Dec 15, 2010

How to Determine Whether to Insure Directors and Officers

In the world of small and mid-sized businesses, there are many misperceptions about directors and officers liability insurance.

 

Some small business executives believe that this type of policy, called D&O for short, is only for publicly traded companies. Not true, experts say. Although privately held businesses don't risk exposure to securities class action suits, a business doesn't have to have shareholders in order for its directors and/or officers to be personally sued. "It really depends on if you have relationships with vendors or customers, or if you intend to seek venture capital funding or other financial investors," says Lisa Jones, a vice president for private business management liability products for the Chubb Group of Insurance Companies. "These are all external exposures for which small business executives can be held accountable."

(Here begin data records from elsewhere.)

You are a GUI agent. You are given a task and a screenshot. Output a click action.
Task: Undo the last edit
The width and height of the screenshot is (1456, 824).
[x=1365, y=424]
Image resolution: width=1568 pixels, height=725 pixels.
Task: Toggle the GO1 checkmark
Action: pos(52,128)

Second, some small business executives believe that their general liability or umbrella business insurance policies will cover claims involving directors and officers. Not usually, Jones says. "The general liability or umbrella policies don't respond to management liability lawsuits," she says.

Third, some small business executives believe that D&O policies are only for large companies. Not true, again, experts say. A business of any size will usually have officers and possibly directors who can be targeted by litigants over their management of company affairs. Many insurance companies now offer small business executive liability coverage starting at $1,500 per year to protect directors and officers. That's small change to protect against a potential six- or seven-figure settlement.

"It's available. These policies are out there. To not purchase this insurance is foolish," says Chris Cavallaro, managing director of ARC Excess & Surplus, of Garden City, New York, a wholesale insurance brokerage specializing in professional liability products and services.

The following guide will review what D&O insurance is, what types of coverage D&O insurance provides, and tips on purchasing D&O policies for your small business.

Dig Deeper: How to Budget for Business Insurance

D&O Insurance 101

D&O liability insurance protects corporate directors and officers in the event they are personally sued -- often in addition to the company being sued -- by investors, employees, vendors, competitors, and customers, among other parties. The insurance protects directors and officers by covering legal fees, settlements, and other costs; in addition, the coverage sometimes can extend to protect the company if it is named in a suit, as well.

In many cases, when you appoint directors or hire new officers they will demand D&O coverage as a condition of serving or employment because they don't want to put their personal assets at stake. Sometimes outside investors, such as venture capitalists or other financiers, will require D&O policies before providing funding to your business -- they often see the coverage as a way to protect their investment.

Directors and officers are sued for a variety of reasons connected with their company positions, including misuse of company funds, misrepresentation of company assets, fraud, failure to comply with workplace laws, and lack of corporate governance among other issues, Jones says. Simply hiring employees potentially exposes directors or officers to employment practices litigation (EPL), which may be covered by some D&O policies, she adds. "However, if more robust coverage is warranted, it may be best to also purchase an EPL policy that protects not only the directors and officers, but the company itself," says Jones. Claims over employment practices are now the most common lawsuits brought against a company's management. A 2008 Towers Watson (now TowersPerrin) survey found that 40 percent of all reported D&O claims from public, private, and nonprofit entities involved employment practices.

One in six company executives -- or 17 percent -- believe their business will experience a D&O related loss in the next years, according to a survey of decision-makers at 451 U.S. companies, more than 90 percent of which had annual revenues of less than $25 million. The survey, sponsored by Chubb, found that one in eight survey respondents -- or 12 percent -- had experienced a D&O lawsuit within the past five years. The costs to settle and/or litigate those cases averaged $225,682, with some losses approaching $5 million, the survey found.

"Customers of private companies are a leading plaintiff in litigation against directors and officer of private companies," Jones says, citing the survey results. Another growing area of D&O suits is over "employee piracy," she says. That's when a key employee leaves a company to start or join a competing firm and the previous employer files suit against the new firm -- and often its directors and officers -- over theft of intellectual property, customers, and other business information.

Bankruptcy is one of the leading causes of loss for a business -- and one of the leading causes of D&O lawsuits, Cavallaro says. A bankruptcy can spark litigation against directors and officers from creditors, lenders, customers, as well as investors. Even if a company doesn't go bankrupt and just needs to downsize, employee layoffs may still prompt claims personally targeting directors and officers, in addition to the business. When a company needs do layoffs, some employees might sue because they feel unfairly persecuted, he adds. They may claim they were let go because of some form of discrimination.